Não permitiremos que este governo coloque a FUNAI nas mãos dos produtores rurais, sendo estes os maiores inimigos dos povos indígenas já declarados neste país.
Pedimos que o Ministério Público Federal – MPF entrem com uma ação contra a MP 870/2019 que retira a FUNAI do Ministério da Justiça e a coloca no Ministério da Agricultura e no Ministério da Mulher, Família e Direitos Humanos, e exigimos que a FUNAI retorne imediatamente para o Ministério da Justiça de forma integral.
Nós lideranças, não concordamos com o presidente Jair Bolsonaro em promover o preconceito e a violência contra os povos indígenas.
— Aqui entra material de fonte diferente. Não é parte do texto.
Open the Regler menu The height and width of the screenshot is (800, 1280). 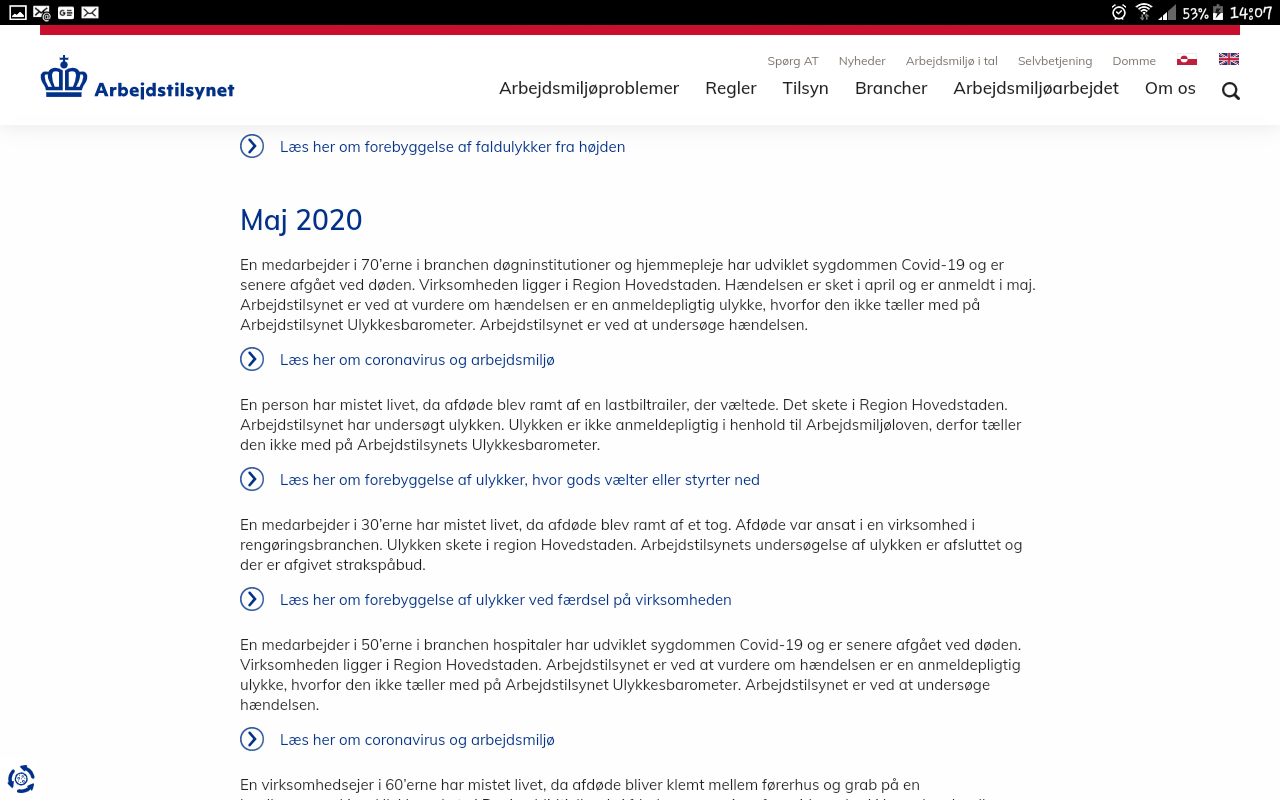[x=731, y=88]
Nós lideranças indígenas também pedimos ao Ministério Público Federal – MPF que entre com uma ação para revogar o decreto sobre a posse de arma de fogo, que modifica o Decreto 5.123/2004, que permite a posse de armas. Nós povos indígenas não somos a favor da violência e o povo brasileiro não está preparado para lidar com tantas armas. A função do presidente da república é promover a paz e oferecer a qualidade de vida para seu povo, e não incentivar ainda mais a violência.
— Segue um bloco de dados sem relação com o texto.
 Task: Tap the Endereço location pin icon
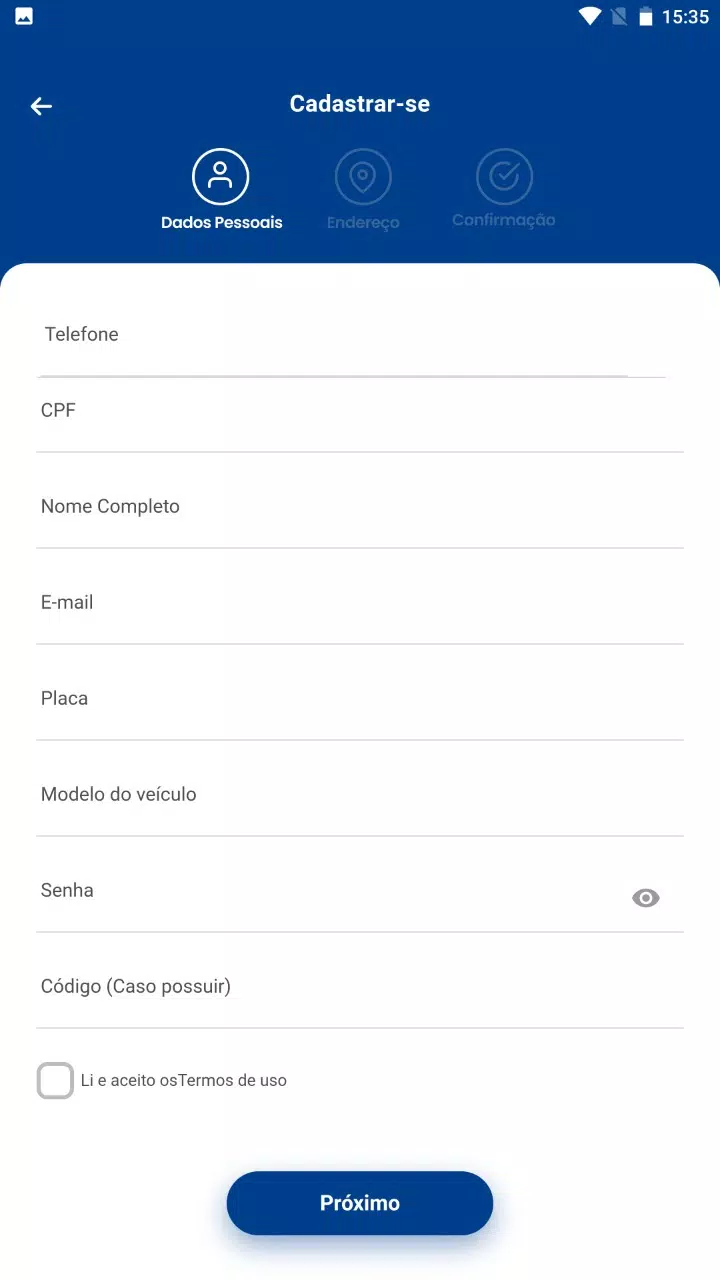coord(363,177)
Nós povos indígenas sempre cuidamos da Mãe Terra, cuidamos da natureza, cuidamos das águas, e a terra sempre foi e será o mais sagrado para os povos indígenas, por isso, não vamos aceitar nenhuma redução dos territórios indígenas e o que vamos exigir deste governo, é que ele cumpra o que está estabelecido na Constituição Federal de 1988 no art. 231 e no artigo 67 dos Atos das Disposições Constitucionais Transitórias, que a União deve demarcar as terras indígenas em um prazo de cinco anos. Esta é uma das principais funções deste governo, demarcar e regularizar todas as terras indígenas que estão com os processos administrativos paralisados.
Nós lideranças indígenas reunidos neste encontro, manifestamos que não somos a favor da violência e não aceitamos os pronunciamentos do presidente da república, que são preconceituosos, são um insulto, promovem a violência, ameaçam os territórios e retiram os direitos dos povos indígenas. Vamos continuar respeitando as terras indígenas, a natureza, a água e vamos manter nossa firmeza, exigindo a continuidade da demarcação das terras indígenas no Brasil.
Vamos garantir todos os nossos direitos, que as lideranças indígenas que morreram, garantiram para nossos filhos, vamos continuar as lutas deles e não vamos recuar aos pronunciamentos e ações contra nós povos indígenas do presidente Jair Bolsonaro.
Chega de violência contra os povos indígenas do Brasil!
Demarcação Já!
Aldeia Traíra, 27 de janeiro de 2019.